SpaceXs Starship V3 achieves orbital flight in debut test ahead of IPO
SpaceX’s Starship V3, the most powerful rocket ever built, successfully completed its debut test flight on Friday, marking a critical milestone just days before the company’s historic initial public offering (IPO). The 120-meter-tall mega-rocket lifted off from Starbase, Texas, at 8:25 a.m. local time, carrying 20 mock Starlink satellites that were deployed midway through the hour-long flight, which traced a trajectory halfway around the globe before splashing down in the Indian Ocean.

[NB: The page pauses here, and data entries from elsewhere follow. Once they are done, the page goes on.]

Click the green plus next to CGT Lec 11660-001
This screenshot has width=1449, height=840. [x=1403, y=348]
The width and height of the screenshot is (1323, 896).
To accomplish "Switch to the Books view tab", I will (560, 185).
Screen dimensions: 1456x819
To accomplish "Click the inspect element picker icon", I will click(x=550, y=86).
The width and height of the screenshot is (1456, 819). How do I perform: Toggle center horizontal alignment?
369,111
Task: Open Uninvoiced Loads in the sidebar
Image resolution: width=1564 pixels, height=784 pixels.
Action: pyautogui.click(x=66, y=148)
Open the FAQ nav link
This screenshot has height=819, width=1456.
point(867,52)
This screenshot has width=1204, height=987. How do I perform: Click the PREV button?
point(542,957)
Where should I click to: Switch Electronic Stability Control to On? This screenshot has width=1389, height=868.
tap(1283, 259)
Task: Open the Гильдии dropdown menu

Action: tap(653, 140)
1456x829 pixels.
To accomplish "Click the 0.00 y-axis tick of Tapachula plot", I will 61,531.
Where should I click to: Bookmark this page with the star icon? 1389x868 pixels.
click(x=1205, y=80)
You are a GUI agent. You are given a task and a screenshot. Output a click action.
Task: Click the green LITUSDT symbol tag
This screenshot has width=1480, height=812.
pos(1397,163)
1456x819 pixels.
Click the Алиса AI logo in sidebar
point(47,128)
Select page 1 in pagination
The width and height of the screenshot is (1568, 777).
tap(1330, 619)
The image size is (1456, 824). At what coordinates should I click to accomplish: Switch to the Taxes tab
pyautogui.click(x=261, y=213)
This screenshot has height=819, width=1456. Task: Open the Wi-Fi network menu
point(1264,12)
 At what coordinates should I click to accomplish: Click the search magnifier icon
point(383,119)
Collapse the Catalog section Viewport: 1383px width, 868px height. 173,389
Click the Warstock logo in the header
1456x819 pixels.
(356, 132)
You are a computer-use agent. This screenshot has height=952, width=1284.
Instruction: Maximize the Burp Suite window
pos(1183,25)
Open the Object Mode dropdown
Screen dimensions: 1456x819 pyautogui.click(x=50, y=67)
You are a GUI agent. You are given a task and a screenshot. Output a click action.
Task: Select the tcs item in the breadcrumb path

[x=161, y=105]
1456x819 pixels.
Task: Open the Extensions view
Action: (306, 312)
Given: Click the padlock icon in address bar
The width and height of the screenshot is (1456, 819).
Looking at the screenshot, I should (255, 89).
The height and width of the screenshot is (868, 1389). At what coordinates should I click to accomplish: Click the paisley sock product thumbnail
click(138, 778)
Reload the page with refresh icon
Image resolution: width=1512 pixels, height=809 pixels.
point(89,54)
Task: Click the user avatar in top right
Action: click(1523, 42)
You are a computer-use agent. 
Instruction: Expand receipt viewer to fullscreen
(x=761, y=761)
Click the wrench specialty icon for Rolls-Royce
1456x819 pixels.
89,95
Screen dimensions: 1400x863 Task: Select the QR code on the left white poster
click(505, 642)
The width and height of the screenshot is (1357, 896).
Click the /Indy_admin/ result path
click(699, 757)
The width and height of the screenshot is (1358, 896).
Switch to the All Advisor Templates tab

While the spacecraft reached its intended destination, it erupted into flames upon impact, a failure SpaceX acknowledged as expected. "The vehicle’s structural integrity held through re-entry, but the heat shield and landing systems will require further refinement," a company spokesperson said. Despite the fiery conclusion, SpaceX declared the mission a success, citing the rocket’s ability to achieve orbital velocity and deploy payloads—a first for the Starship program in its third iteration.
The launch comes two days after Elon Musk announced SpaceX’s plans to go public, a move analysts say hinges on demonstrating the viability of Starship, the vehicle NASA has selected to land astronauts on the moon under the Artemis program. The U.S. space agency has awarded SpaceX a $2.9 billion contract to develop a lunar variant of Starship, with the first crewed moon landing targeted for 2026. "This test flight validates the core architecture NASA is betting on," said a senior agency official, though they cautioned that "multiple successful flights" would be required before human-rated certification.
Starship V3 represents a significant upgrade over its predecessors, boasting 33 Raptor 3 engines—each generating 250 tons of thrust—and a payload capacity of up to 150 metric tons to low Earth orbit. The rocket’s stainless-steel body and fully reusable design are central to Musk’s vision of making interplanetary travel routine, with Mars colonization as the ultimate goal. "This is the first step toward a self-sustaining city on Mars," Musk tweeted after the launch, though he tempered expectations, noting that "many more flights" would be needed to achieve reliability.
The timing of the test flight is no coincidence. SpaceX’s IPO, slated for June 10, is poised to be the largest in history, with a projected valuation of $1.5 trillion. Investors have closely watched the Starship program, which has faced repeated setbacks, including two explosive failures in 2023. Friday’s launch—broadcast live to millions—was designed to reassure markets. "The symbolic value of this test cannot be overstated," said a financial analyst at Morgan Stanley. "SpaceX needed to show it could execute before going public."
Still, challenges remain. The Federal Aviation Administration (FAA) is reviewing the flight’s data, and further regulatory hurdles await before Starship can carry humans. Meanwhile, competitors like Blue Origin and China’s state-backed space program are accelerating their own heavy-lift rocket development. For now, SpaceX holds a commanding lead, but as one industry insider put it, "The race to Mars is a marathon, not a sprint—and the finish line is still decades away."